How cold is too cold? Schools cancel due to windchill

TOPEKA (KSNT) – “When I was a child, I walked to school in five foot of snow,” says parent, Stephen Maxwell.

But on Wednesday, clear roads and minimal snow meant no school for many Manhattan students. It was all because of the cold.

“Of all the decisions that happen in the school district, weather related closings are often the hardest decision to make,” says Manhattan-Ogden Communications Director, Michele Jones.

Sometimes the difficulty comes down to the parents, with schools worrying about kids not being dressed warm enough for the bus stop or the walk to school and getting frostbite.

But how cold is too cold? Jones says there’s no formula or temperature marker when it comes to canceling. It’s often a discussion between administrators. Where schools have to weigh safety versus learning.

Schools often rely on input from weather services to explain the windchill. A task that’s even more difficult with conflicting weather reports. Jones also says cancellation policies depend on the district.
Even with the cold temperatures, all of the schools in Shawnee County stayed open Wednesday.

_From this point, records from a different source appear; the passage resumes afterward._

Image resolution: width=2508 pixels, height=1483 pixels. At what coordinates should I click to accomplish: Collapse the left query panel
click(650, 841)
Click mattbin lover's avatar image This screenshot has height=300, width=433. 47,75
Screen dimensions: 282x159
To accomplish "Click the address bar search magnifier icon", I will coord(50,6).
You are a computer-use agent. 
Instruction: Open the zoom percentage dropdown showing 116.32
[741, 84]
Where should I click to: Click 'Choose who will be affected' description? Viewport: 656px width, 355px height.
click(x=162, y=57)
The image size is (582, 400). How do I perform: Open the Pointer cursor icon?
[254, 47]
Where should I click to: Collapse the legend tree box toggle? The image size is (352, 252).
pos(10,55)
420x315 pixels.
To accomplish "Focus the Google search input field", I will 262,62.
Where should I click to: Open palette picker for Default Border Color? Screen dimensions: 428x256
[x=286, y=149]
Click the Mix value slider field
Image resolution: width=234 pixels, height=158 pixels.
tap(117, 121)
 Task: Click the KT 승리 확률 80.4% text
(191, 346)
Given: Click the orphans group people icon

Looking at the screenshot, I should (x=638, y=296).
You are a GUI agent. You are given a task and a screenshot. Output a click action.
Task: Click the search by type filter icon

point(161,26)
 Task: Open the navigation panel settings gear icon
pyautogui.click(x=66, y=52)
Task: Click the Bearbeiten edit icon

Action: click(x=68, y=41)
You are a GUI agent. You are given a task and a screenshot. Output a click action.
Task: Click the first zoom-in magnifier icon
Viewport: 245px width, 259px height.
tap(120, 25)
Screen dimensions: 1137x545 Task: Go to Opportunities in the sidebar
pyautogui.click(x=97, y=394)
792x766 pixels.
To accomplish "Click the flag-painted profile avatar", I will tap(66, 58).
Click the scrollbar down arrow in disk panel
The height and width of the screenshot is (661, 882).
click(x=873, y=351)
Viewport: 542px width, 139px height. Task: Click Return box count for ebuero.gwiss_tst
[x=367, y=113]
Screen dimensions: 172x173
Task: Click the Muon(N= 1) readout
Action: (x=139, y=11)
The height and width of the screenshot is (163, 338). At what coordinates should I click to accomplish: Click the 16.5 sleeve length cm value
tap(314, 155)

“In our situation, a lot of our students are better off in school during the day than home, either alone, where maybe they won’t have a warm meal. Where, at school they would,” says Topeka School District Communication Director, Ron Harbaugh.

With both Topeka and Manhattan schools open Thursday even with the cold temperatures, Jones reminds parents, “Please, please have your students dress appropriately.”